“O righteous Father! The world has not known You, but I have known You; and these have known that You sent Me. And I have declared to them Your name, and will declare it, that the love with which You loved Me may be in them, and I in them.”
John 17:25-26
John 17 is an amazing chapter that gives incredible insight into the relationship that Jesus, the eternal Son of God, enjoyed with His Father. On the night in which He was betrayed, the night before His crucifixion, He spent several hours in the Garden of Gethsemane in earnest prayer to His Father. He asked God that, if possible, if there was some other way, He would remove the cup of suffering He was about to drink (Matthew 26:36-42). But the heavens were silent because there was no other way that salvation could be provided for this lost, sinful world.
Jesus prays first for Himself, asking that He would be glorified through His death on the cross. And certainly that prayer has been answered as millions bow before Jesus as the Son of God and worship Him as their Lord and God (John 20:28). He also asked that God would restore to Him the outward manifestation of the glory He shared with the Father before the world was, a glory that was veiled during His earthly life.
Then He prays for His disciples, describing them as a gift from God (John 17:6). During His time on earth, Jesus protected them so that none were lost except Judas, that the Scriptures might be fulfilled (v. 12). Now He entrusts them to God, praying, “Holy Father, keep through Your name those whom You have given Me, that they may be one as We are” (v. 11).

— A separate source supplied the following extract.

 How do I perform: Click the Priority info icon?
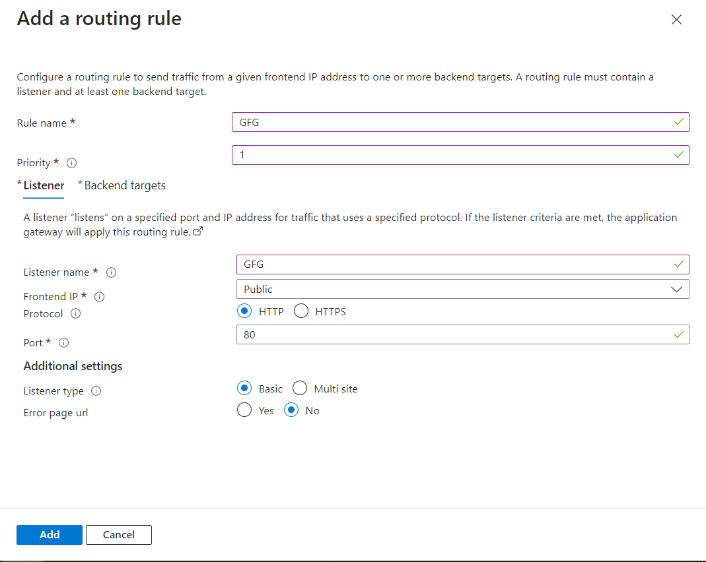tap(72, 163)
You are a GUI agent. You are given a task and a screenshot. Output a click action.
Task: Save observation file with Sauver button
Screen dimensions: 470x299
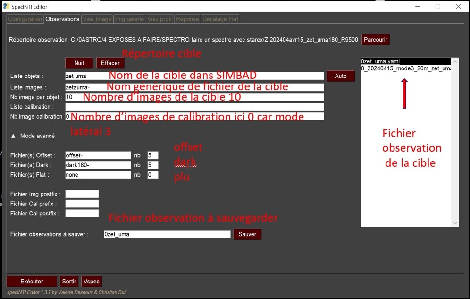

He also prays for those who will believe through their witness (v. 20), since He wants the whole world to know that He truly was sent by the Father to accomplish salvation (v. 21) and to demonstrate that God loves them as He loved His Son (v. 23).
Then He prays that all believers might “behold My glory which You have given Me, for You loved Me before the foundation of the world” (v. 24). Jesus’s final request is that the love with which the Father loved His Son might be in us (v. 26). Our Trinitarian God wants us to experience the love and unity they have eternally enjoyed and Jesus knows that as He goes to the cross His suffering will make it possible for those who believe in Him through the witness of His disciples, to enter into this living, loving relationship.